== Segment start ==

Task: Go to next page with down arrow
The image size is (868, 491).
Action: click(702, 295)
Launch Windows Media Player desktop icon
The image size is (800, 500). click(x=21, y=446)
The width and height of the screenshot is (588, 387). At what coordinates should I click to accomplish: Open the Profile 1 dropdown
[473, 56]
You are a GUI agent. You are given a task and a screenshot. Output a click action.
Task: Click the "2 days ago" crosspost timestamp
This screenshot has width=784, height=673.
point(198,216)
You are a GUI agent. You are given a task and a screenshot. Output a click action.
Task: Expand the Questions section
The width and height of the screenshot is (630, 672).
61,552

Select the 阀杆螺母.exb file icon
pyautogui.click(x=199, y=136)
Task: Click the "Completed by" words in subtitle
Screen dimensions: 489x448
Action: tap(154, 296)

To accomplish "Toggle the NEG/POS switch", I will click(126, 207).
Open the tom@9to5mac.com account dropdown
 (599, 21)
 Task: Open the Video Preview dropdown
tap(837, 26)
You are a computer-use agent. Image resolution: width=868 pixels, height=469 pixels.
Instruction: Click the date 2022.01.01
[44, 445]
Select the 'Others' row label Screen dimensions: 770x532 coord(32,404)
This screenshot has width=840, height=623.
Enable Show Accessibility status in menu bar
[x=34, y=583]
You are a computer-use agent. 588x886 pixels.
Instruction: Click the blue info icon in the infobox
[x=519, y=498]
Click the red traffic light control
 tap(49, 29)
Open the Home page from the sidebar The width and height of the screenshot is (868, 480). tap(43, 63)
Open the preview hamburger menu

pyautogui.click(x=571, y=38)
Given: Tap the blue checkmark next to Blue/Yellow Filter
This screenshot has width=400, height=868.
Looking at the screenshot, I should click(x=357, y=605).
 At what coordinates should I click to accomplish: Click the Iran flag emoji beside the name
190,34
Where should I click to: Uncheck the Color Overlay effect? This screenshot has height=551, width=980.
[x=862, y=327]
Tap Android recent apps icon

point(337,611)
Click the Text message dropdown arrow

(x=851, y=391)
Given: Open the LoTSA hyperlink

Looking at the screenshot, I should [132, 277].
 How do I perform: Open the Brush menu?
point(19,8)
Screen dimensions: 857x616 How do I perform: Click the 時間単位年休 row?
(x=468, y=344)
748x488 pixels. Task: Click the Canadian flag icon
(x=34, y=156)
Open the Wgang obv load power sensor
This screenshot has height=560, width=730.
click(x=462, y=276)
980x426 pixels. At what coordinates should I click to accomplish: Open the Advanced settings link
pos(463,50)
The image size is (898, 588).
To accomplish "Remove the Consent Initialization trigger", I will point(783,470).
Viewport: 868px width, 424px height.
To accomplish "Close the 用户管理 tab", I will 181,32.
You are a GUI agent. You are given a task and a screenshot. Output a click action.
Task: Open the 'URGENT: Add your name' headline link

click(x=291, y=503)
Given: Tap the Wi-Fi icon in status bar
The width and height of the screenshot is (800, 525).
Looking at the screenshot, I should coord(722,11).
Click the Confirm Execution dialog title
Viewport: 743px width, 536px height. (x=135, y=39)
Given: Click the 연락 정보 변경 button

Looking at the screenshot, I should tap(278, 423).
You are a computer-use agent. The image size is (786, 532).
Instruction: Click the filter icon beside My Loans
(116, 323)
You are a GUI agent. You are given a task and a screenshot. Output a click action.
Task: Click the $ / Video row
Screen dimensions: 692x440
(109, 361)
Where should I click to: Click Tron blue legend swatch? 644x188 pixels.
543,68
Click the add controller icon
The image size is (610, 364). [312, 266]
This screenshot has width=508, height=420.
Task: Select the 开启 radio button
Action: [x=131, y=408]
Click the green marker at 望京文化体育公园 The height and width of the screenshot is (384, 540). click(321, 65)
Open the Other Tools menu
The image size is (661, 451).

== Segment end ==

■ **What to work on**
Within the records above, count the lines that contain "will" and give the number with nothing added.

■ **Response**
3